Using the cutting tools of Invention Examples 13 to 21, Comparative Examples 22 to 27, and Conventional Example 28, five continuous cuttings were performed under the conditions shown in Cutting Condition 2. The amount of wear on the flank face of the tool was observed with an optical microscope with a magnification of 200 times, and when the amount of wear reached 0.30 mm, the cutting life was determined. Table 7 shows the evaluation results.
(Cutting test 2)
Work material: SCM437 (A)
Tool shape: WNMG080412
Cutting speed: 220 m / min
Feeding: 0.3mm / rotation Cutting: 3.0mm
Cutting fluid: Uses water-soluble fluid

From Table 7, Invention Examples 13 to 21 had few cracks on the rake face side and were excellent in wear resistance. However, Comparative Examples 22 and 23 were worn quickly and the continuous cutting life was 24 minutes and 26 minutes, which was inferior as a cutting tool. In Comparative Example 22, the y / (x + y) value according to the x value and y value of titanium boronitride in the unit layer was 0.009. As a result, the boron content of the film was small, the effect of preventing the propagation of cracks and the crack resistance were inferior, and the cutting life was short.
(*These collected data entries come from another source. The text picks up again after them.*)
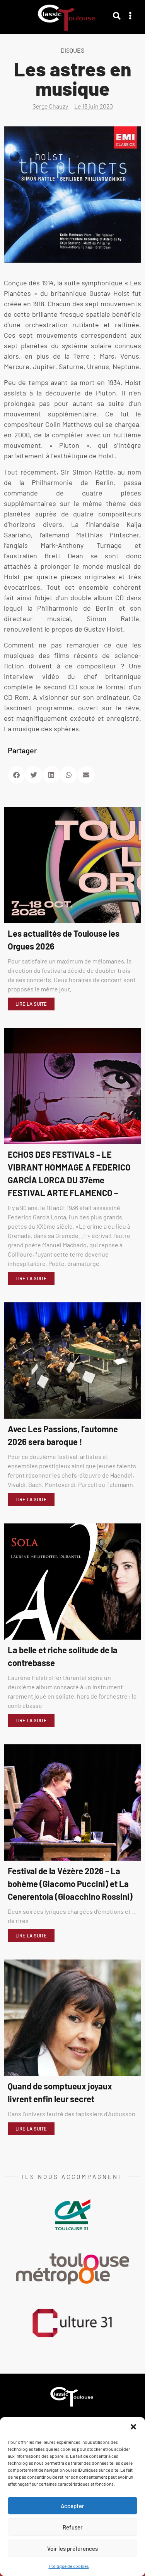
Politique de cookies (69, 2566)
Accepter (72, 2505)
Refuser (73, 2527)
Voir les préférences (72, 2548)
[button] (133, 2427)
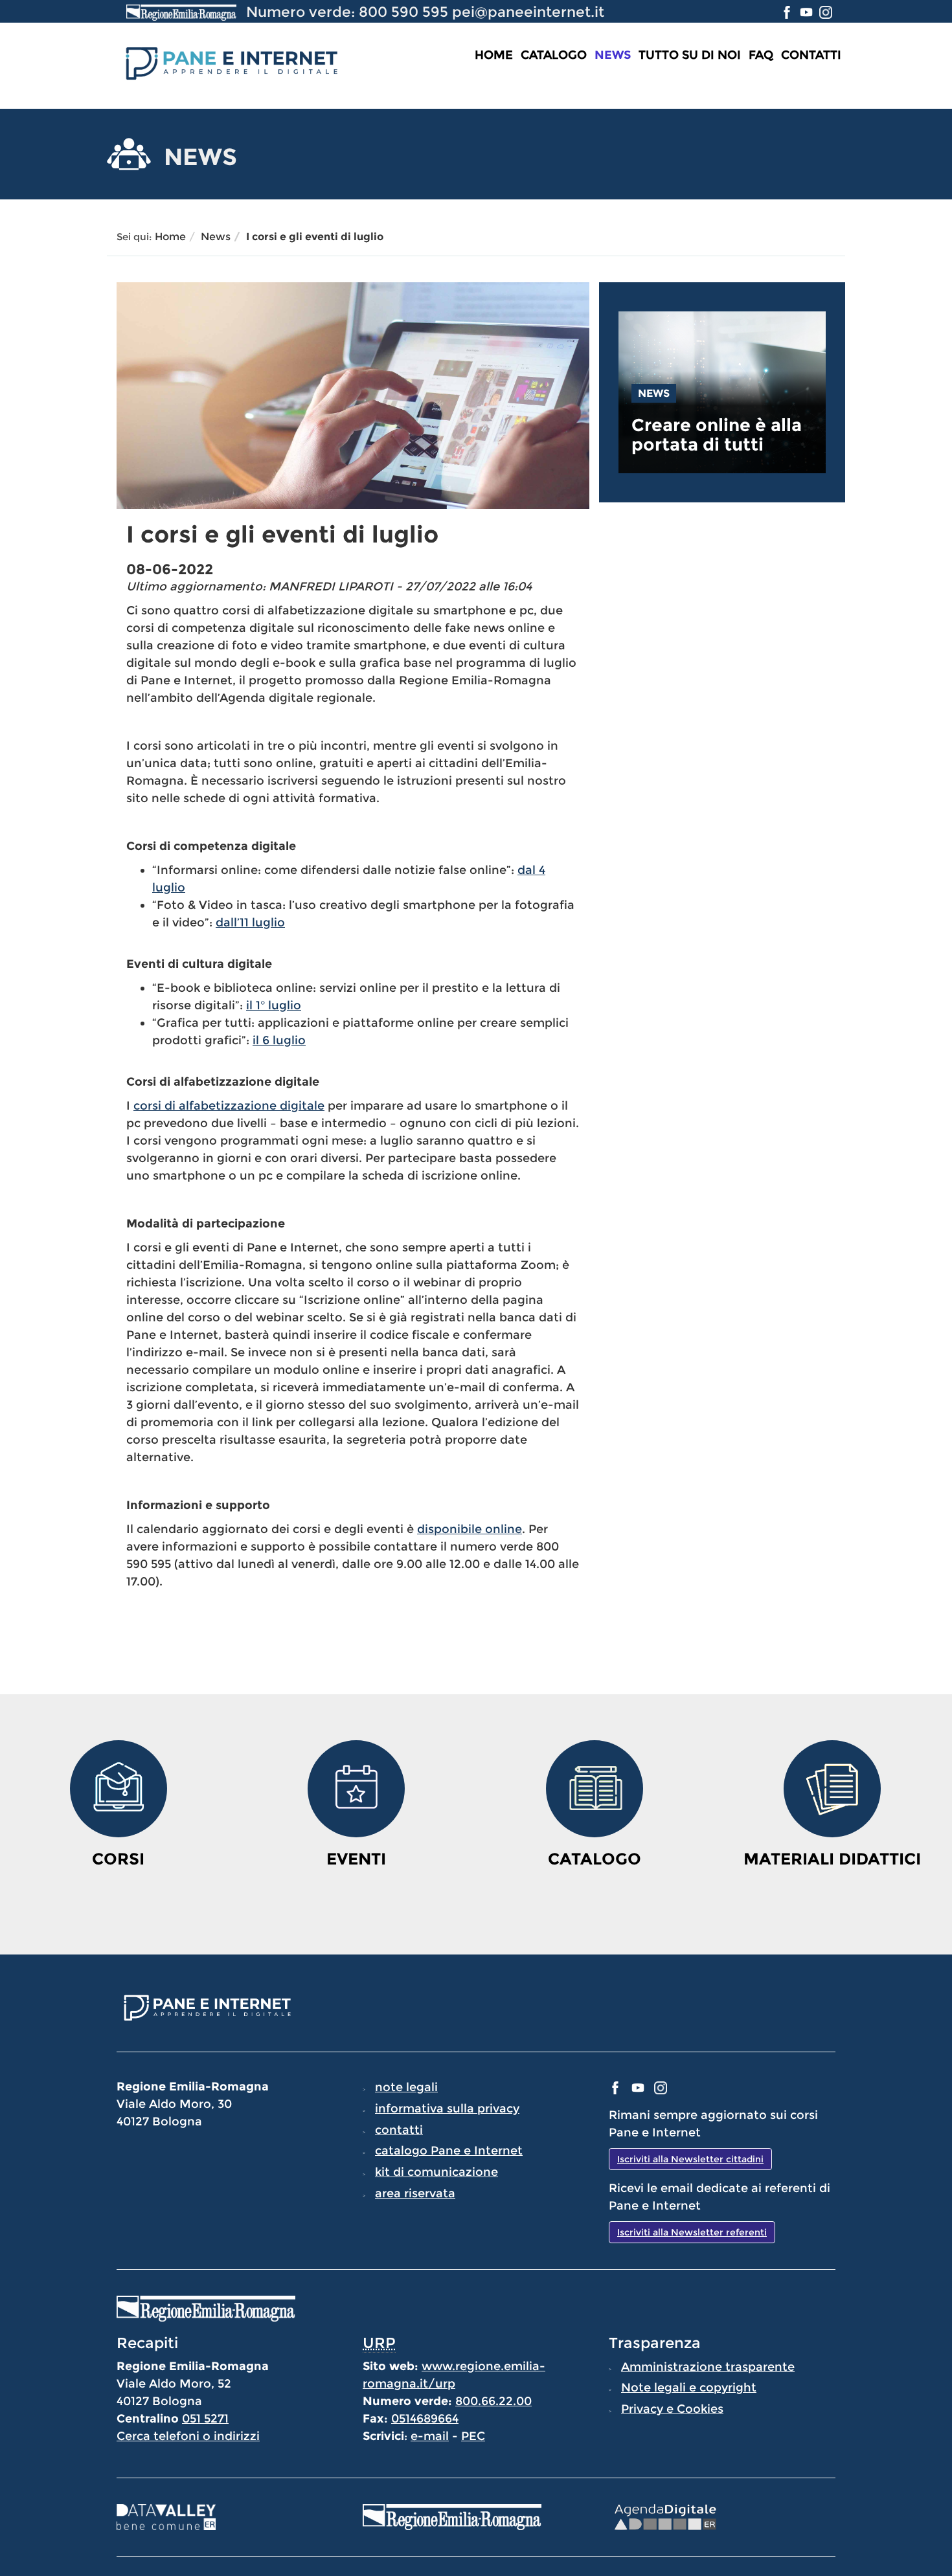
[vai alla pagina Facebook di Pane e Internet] (788, 12)
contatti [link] (399, 2130)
The y / (x + y) value of Comparative Example 23 was 0.910. Accordingly, since the film hardness was hard and brittle, chipping occurred in the film at the initial stage of crack generation, and the cutting life was short. In Comparative Examples 24 and 25, the wear was fast and the continuous cutting life was 22 minutes, which was inferior as a cutting tool. This is because the titanium carbonitride film has a granular structure, so that cracks generated during processing propagated quickly, the toughness was poor, and chipping was easily caused, so that the cutting life was short. In Comparative Examples 26 and 27, the wear was quicker, and the continuous cutting life was 17 minutes and 18 minutes, which were inferior as cutting tools. This is probably because the strongest surface of the X-ray diffraction PR value is not the (311) plane or the (422) plane, so that the crystal grain size is large and chipping has occurred. Conventional Example 28 was inferior as a cutting tool with a continuous cutting life of 12 minutes.

Claims (4)

Any one of carbides, nitrides, carbonitrides, oxides, carbonates, nitrides and carbonitrides of one or more elements selected from Group 4a, 5a, and 6a metals in the periodic table directly above the substrate It has one type of single-layer coating or a multilayer coating consisting of two or more types, and a layer of titanium carbonitride and titanium boronitride is used as a unit layer on the coating, and at least two unit layers are covered. A multilayer coating member characterized by the above. 2. The multilayer film-coated member according to claim 1, wherein titanium boronitride constituting the unit layer is TixByN, where x and y are% by weight, and 0.01 ≦ y / (x + y) ≦ 0.9. A multilayer coating member characterized by the above. The multilayer coating member according to claim 1, wherein the titanium carbonitride of the unit layer has a columnar structure. The multilayer coating member according to claim 3, wherein the titanium carbonitride of the unit layer has a maximum equivalent X-ray diffraction intensity ratio PR from the (422) plane or the (311) plane. Element.